The US embassy "gave us information on the issue, just as other countries have been informed," a senior diplomat in Ankara told AFP.
Foreign Minister Ahmet Davutoglu, who traveled to Washington on Saturday for previously scheduled talks with Clinton, said Turkey did not know what the documents contained.
Israel has also been warned of potential embarrassment from the latest release, Haaretz newspaper said, citing a senior Israeli official.
Officials in Canada, Australia, Britain, Denmark, Iceland, Norway and Sweden said they had been contacted by US diplomats regarding the release.
Australia on Saturday condemned the whistle-blower website, saying the "reckless" disclosure could endanger individuals named in the documents as well as the national security interests of the United States and its allies.
US officials have not confirmed the source of the leaked documents, but suspicion has fallen on , a former army intelligence agent.
He was arrested after the earlier release of a video showing air strikes that killed civilian reporters in Baghdad.
Wired magazine said Manning confessed to the leaks during a webchat in May.
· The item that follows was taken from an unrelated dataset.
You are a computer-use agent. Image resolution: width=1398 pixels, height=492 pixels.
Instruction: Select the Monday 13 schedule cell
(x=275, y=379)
He was quoted as saying he acted out of idealism after watching Iraqi police detain men for distributing a "scholarly critique" against corruption.
WikiLeaks argues that the first two document dumps -- US soldier-authored incident reports from 2004 to 2009 -- shed light on the wars in Afghanistan and Iraq, including allegations of torture by Iraqi forces and reports that suggested 15,000 additional civilian deaths in Iraq.